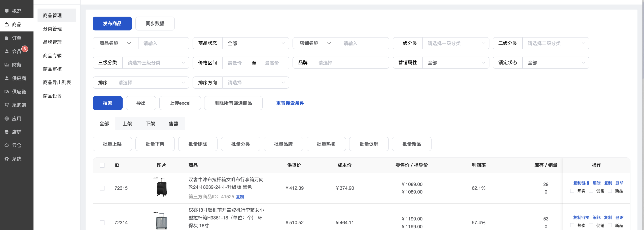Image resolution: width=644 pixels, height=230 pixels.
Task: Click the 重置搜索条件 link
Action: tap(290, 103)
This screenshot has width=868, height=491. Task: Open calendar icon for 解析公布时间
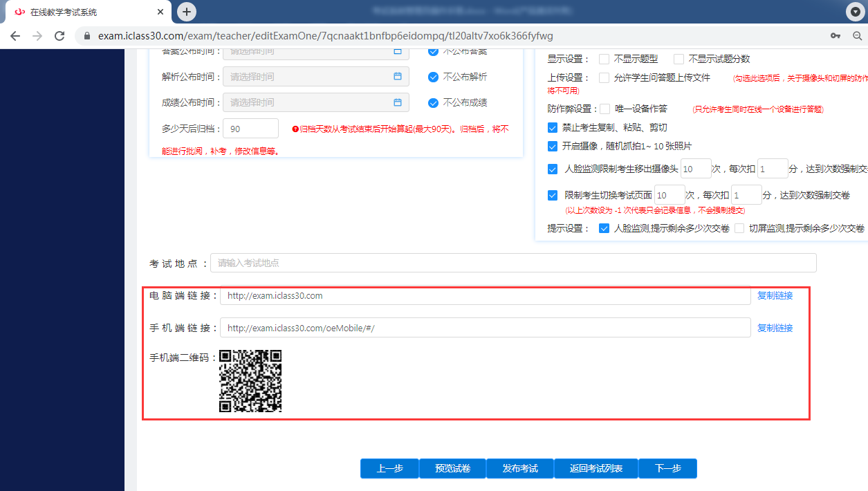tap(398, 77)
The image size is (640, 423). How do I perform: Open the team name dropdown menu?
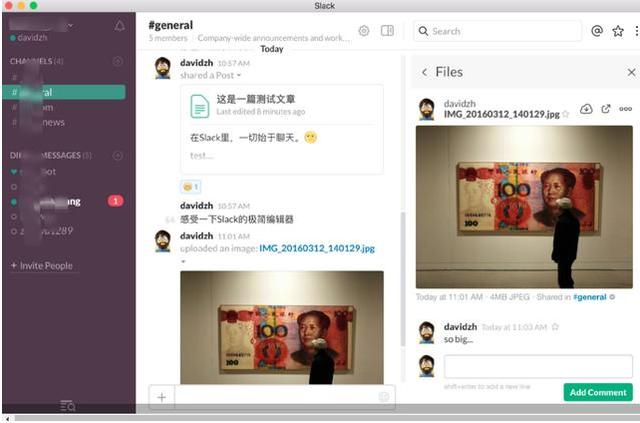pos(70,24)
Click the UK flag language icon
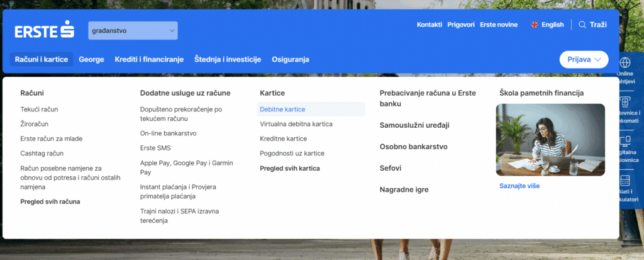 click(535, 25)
= = = = = = =
__Assignment__: Only the lines from the one containing "The image size" through the last line of the records above should be repeated, exactly and without pictures.

__Answer area__:
The image size is (640, 423). How do I perform: Open the team name dropdown menu?
pos(70,24)
Click the UK flag language icon
 click(535, 25)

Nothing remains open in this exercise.